この街にはどうやらたくさんの"専門店"があるようです。
「さっき食べたあの大将の店も、あくまでも寿司屋じゃなくて"かっぱ巻き"にこだわった専門店だっただろ?」
「うん、すっごく美味しかったよね!!」
「あれだって、何か一つにこだわっているからこそ出せる独自の旨さなんだよ。もしも、かっぱ巻きだけの店ではなくてただの寿司屋だったら、かっぱ巻き以外にもいろいろと握らないといけないし、自分の100%の力をかっぱ巻きにだけに注げないだろ?」
「確かに、普通のお寿司屋さんならかっぱ巻き以外にも、いくらとかたまごとかサーモンとか………いろいろやらないといけないね!」
「あの大将で言うなら、円グラフまるまる、つまりかっぱ巻きというジャンルに100%全振りしてるってことさ」
「ほげっ、改めて聞くとすごいんだね!この街のお店は……」
専門店と言えば何かを専門的に扱ってるお店ってイメージだけれど、その専門店の中でもさらに専門的になった専門店って感じかな?
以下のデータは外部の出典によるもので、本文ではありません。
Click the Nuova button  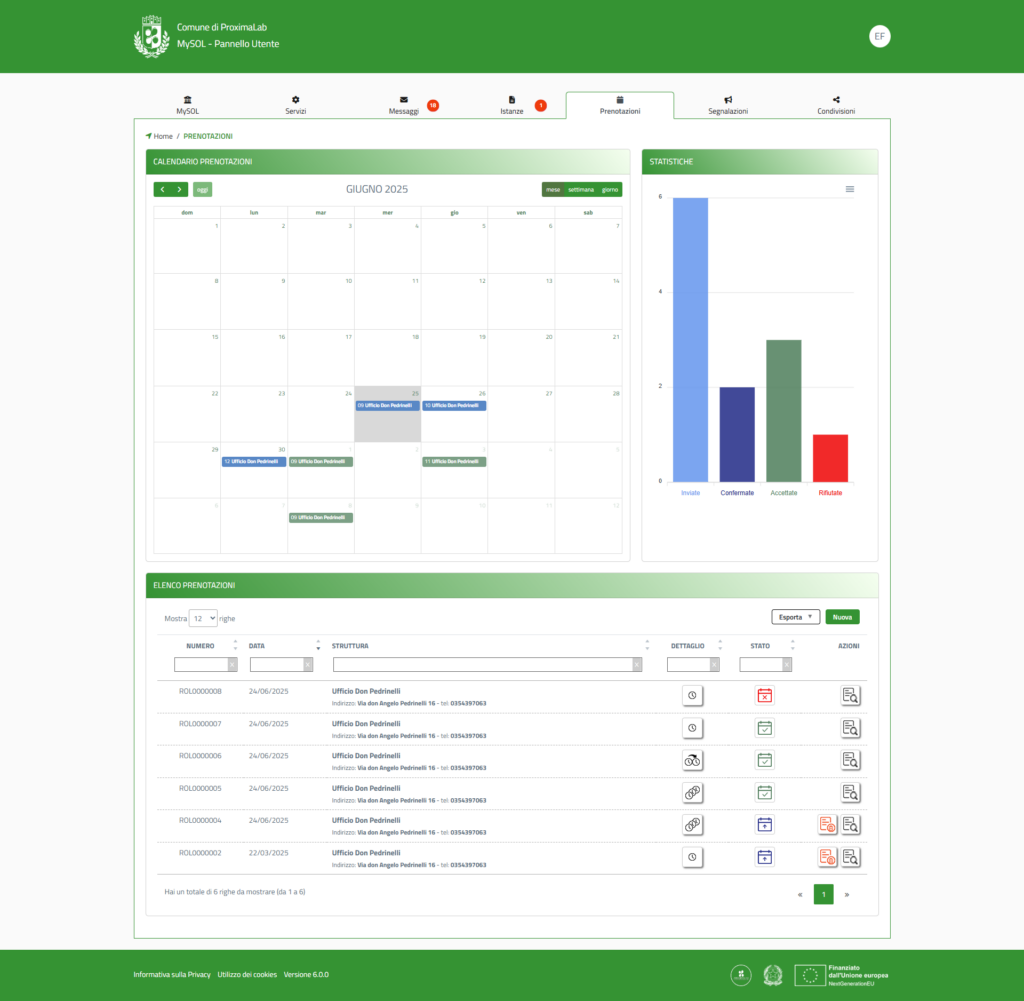pyautogui.click(x=842, y=617)
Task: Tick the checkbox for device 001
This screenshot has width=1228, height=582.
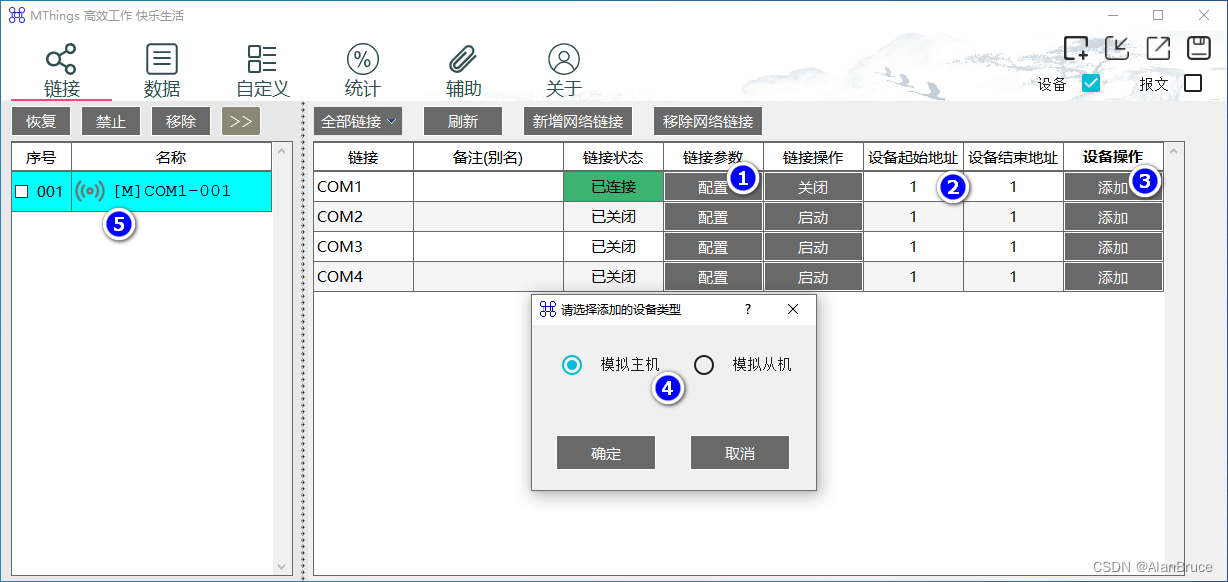Action: tap(22, 192)
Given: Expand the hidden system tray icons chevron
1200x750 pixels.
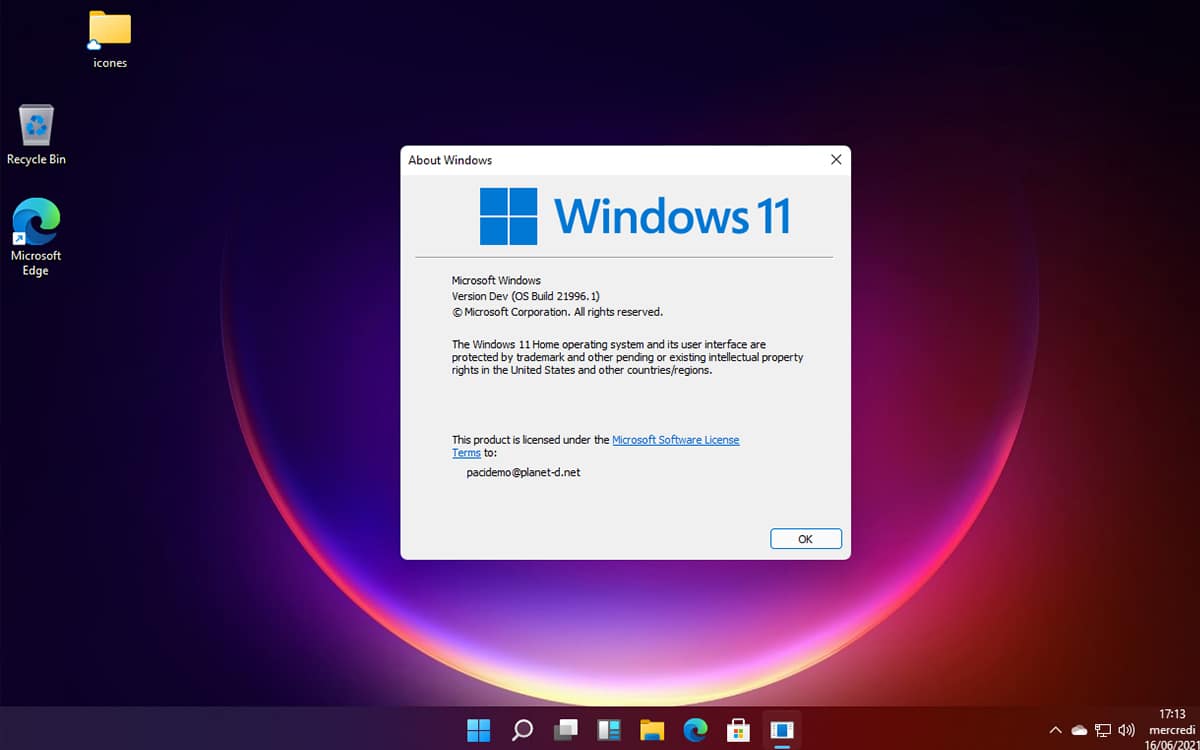Looking at the screenshot, I should pyautogui.click(x=1055, y=731).
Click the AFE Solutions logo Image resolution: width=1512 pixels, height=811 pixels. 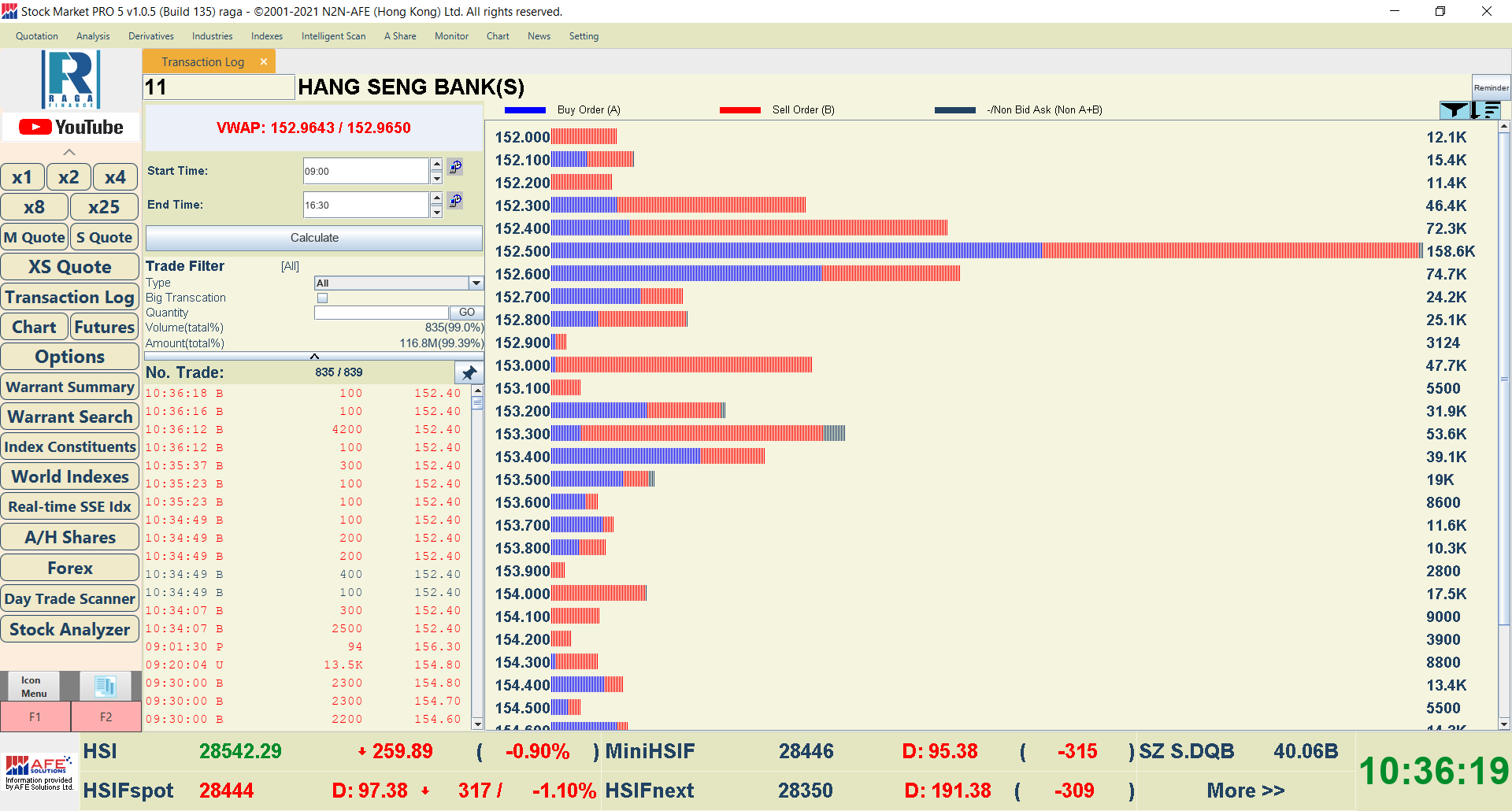39,772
「より的を絞ってお店をやってるって感じなんだね………あっ!?」
「ん、どうしたんだ?」
前の方を見てみると、早速蛍ちゃんの言っていた"専門店"が見えてきました。
「あそこに二軒並んだお店があるけど、あれも専門店?」
「ああ、あれか。私もたまにだけどあそこの店には行くことがあるぞ」
「へぇ〜〜、一体何のお店?」
二軒とも人の行き来が多い結構大きな道沿いにあるのですが、こじんまりとしていて、でも活気が溢れているのがわかるお店です。
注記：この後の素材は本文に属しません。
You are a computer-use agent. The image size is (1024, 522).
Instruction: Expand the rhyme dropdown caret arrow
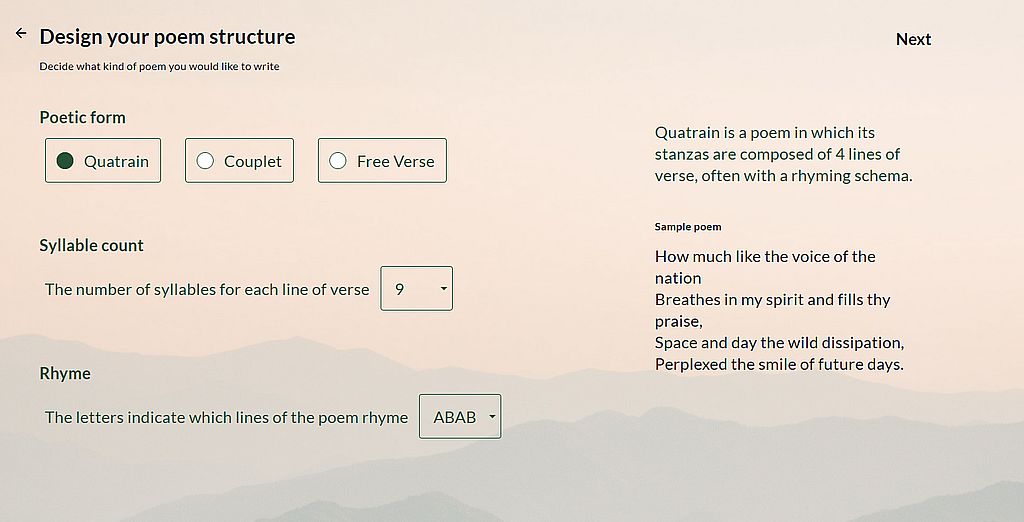(492, 417)
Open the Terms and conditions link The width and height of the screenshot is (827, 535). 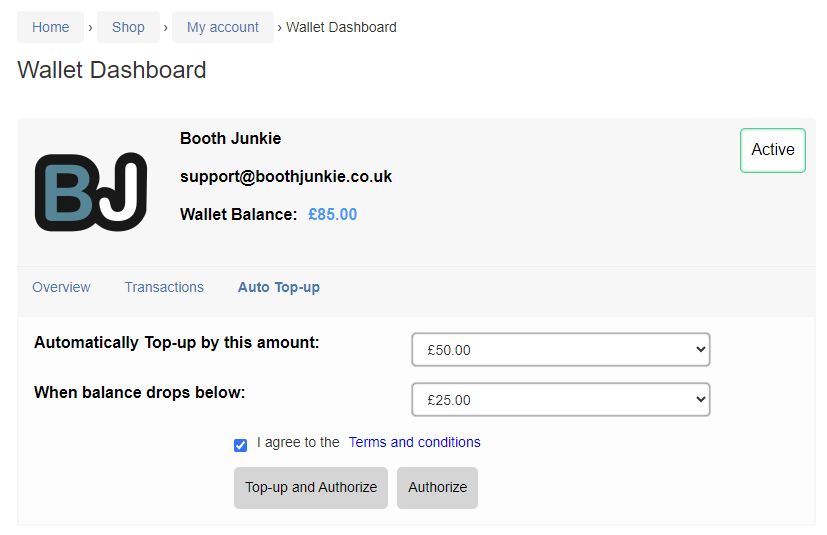pos(415,442)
右の方のお店は外観も派手というかカラフルで、何だか可愛らしいお店です。
「ふふッ、さぁ〜、何の店だと思う?」
蛍ちゃんはそう言いながらほんのちょっといじわるっぽく笑いました。
私もムムッとなり、当ててやろうという気になりました!
「えぇっと〜〜、あっ、右の方のお店は美容室かな? カラフルで派手というか、若い人たちに人気の店とかだったり!」
「ふっふっふっ………、残念! 言っただろ? 専門店の中でもさらに細分化された専門店がこの街には集ってるって」
「うぅぅ………はずれちゃったよ」
残念……はずれちゃった。
まだまだ私の考えは甘かったようです。
「"髪をカットする"って意味で専門的かなって思ったんだけどなぁ〜。それじゃ、あのお店は一体?」
「あの派手な店はな…………"黄色の絵の具"の専門店だぁーー!」
「ほげぇ〜〜〜!! 絵の具の専門店……しかも黄色だけッ!!」
私の予想のはるか斜め上でした。
絵の具の中でも、黄色い絵の具しか取り扱っていないようです。
「私も小学生の頃、よくあそこの店で黄色の絵の具を買っていたなぁ〜〜」
「いやいや、黄色以外のはッ!? 赤色とか青色とかはぁ〜〜!?」
右側が黄色の絵の具専門店なら、左側のお店は一体何なのかな?
私がそう疑問に思ってた矢先、蛍ちゃんは私にまたクイズを出題するのです。
「今度は当ててみろよ! 左側の店はな一体なぁ〜んだ?」
「ほげぇ………今度こそ当ててみせるよ!じぃーーー」
左の方のお店は、絵の具屋さんと比べてみると落ち着きのある雰囲気というか、大人っぽい感じがします。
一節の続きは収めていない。